» Problem requirements
Lines in the entries below where the word "type" shows up should each be copied.

··· Data in this exercise

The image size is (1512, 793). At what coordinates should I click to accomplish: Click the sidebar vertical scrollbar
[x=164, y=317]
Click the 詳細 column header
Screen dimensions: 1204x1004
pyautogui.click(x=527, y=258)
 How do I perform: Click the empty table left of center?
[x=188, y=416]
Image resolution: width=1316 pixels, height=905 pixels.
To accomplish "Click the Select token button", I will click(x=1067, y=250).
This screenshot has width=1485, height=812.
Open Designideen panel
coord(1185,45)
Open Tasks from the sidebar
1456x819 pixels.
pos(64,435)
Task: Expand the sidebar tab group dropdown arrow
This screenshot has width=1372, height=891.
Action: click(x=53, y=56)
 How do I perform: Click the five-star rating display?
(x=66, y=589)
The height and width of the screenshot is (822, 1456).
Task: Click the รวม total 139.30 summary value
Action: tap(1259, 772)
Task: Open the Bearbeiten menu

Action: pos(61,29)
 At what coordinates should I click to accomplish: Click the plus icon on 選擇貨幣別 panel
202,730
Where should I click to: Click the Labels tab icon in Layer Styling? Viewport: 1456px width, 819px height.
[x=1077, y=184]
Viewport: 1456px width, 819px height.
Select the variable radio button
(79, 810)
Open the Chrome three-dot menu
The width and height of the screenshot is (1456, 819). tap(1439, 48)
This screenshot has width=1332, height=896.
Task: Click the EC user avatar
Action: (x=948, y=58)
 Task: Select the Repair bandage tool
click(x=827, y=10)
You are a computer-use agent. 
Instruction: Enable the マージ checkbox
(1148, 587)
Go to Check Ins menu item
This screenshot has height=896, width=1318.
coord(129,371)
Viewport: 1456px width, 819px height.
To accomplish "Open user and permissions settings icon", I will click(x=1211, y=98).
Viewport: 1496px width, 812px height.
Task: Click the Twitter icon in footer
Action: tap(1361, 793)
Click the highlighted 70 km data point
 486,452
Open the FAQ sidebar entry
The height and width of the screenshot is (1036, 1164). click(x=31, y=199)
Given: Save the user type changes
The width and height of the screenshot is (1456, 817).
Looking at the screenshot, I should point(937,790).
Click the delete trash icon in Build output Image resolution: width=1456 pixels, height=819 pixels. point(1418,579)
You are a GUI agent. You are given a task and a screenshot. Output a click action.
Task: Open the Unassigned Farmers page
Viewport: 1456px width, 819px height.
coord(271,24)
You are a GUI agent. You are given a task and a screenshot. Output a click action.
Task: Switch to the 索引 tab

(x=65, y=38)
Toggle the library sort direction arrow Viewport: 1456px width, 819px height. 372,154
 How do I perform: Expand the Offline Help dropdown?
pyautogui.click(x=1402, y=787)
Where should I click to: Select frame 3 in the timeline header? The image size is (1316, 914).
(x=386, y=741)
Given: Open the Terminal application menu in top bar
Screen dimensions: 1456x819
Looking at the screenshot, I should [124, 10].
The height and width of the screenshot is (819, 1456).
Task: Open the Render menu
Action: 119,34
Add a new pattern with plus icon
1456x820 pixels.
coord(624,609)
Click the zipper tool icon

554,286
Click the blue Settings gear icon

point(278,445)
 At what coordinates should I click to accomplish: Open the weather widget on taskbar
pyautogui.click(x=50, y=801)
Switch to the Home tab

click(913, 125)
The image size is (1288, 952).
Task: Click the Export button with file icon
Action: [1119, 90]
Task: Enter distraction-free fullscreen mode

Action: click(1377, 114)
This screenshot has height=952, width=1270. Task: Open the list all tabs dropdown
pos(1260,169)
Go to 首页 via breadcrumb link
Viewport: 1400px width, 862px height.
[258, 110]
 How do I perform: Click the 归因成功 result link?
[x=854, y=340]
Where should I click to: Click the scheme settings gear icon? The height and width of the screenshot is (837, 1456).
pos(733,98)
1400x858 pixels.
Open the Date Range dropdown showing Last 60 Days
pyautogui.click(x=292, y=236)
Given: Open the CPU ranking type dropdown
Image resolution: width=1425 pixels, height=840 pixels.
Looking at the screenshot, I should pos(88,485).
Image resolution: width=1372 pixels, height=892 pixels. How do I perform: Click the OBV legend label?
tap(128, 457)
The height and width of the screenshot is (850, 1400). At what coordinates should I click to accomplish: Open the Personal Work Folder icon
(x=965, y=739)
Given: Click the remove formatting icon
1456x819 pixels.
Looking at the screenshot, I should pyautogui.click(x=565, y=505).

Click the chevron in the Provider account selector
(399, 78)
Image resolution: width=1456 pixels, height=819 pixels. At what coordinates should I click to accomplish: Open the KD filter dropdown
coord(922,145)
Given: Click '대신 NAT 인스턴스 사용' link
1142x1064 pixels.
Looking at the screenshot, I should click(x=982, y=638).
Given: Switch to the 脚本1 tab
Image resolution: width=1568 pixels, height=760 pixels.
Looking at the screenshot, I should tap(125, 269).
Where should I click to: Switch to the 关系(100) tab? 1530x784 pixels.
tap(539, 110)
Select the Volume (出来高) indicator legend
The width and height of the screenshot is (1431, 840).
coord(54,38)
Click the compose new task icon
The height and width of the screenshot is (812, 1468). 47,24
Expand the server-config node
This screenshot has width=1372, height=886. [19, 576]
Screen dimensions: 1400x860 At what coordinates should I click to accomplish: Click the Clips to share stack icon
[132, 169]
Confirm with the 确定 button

······

» Answer for the task
Given: Save the user type changes
Given: Open the CPU ranking type dropdown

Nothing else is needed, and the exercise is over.